Exercise ::
Working through the records below, count the lines that include "accomplish". The reply is that number alone.

⟨

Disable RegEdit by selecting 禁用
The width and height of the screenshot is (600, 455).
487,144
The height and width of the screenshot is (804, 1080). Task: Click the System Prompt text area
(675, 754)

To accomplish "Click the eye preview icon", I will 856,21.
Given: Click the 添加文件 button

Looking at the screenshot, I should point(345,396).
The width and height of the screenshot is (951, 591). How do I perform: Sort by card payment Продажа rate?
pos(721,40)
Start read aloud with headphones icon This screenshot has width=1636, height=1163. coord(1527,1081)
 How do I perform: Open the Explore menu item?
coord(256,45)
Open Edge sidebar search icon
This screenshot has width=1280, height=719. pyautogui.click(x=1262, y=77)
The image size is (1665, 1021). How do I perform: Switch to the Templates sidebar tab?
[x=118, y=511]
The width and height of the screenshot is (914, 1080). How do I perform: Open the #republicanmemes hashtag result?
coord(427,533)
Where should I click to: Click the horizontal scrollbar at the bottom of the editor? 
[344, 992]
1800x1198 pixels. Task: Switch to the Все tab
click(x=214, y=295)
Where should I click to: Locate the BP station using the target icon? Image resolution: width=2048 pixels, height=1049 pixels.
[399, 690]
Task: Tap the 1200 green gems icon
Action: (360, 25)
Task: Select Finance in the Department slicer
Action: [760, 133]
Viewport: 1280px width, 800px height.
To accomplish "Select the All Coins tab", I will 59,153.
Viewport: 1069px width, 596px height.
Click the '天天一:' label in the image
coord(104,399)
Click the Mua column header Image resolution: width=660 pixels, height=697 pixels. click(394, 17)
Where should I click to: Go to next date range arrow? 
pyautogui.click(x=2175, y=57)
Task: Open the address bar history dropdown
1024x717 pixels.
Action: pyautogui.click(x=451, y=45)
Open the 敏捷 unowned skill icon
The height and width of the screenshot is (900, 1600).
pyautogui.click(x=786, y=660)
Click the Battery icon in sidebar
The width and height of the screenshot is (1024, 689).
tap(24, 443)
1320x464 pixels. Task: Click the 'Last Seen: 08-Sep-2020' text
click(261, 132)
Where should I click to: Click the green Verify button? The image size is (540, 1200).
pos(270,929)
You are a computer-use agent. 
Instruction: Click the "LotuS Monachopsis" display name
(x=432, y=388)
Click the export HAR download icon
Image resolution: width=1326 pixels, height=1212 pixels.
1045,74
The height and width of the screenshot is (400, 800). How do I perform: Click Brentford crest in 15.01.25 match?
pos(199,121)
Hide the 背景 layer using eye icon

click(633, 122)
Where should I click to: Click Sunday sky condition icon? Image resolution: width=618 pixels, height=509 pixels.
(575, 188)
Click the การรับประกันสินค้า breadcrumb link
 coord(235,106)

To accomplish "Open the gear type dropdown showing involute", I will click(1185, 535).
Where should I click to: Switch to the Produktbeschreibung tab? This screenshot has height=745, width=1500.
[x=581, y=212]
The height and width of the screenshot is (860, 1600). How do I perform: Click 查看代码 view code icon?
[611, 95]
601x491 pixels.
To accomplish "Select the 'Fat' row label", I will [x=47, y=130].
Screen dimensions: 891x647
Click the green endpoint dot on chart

⟩

Exercise result ::
4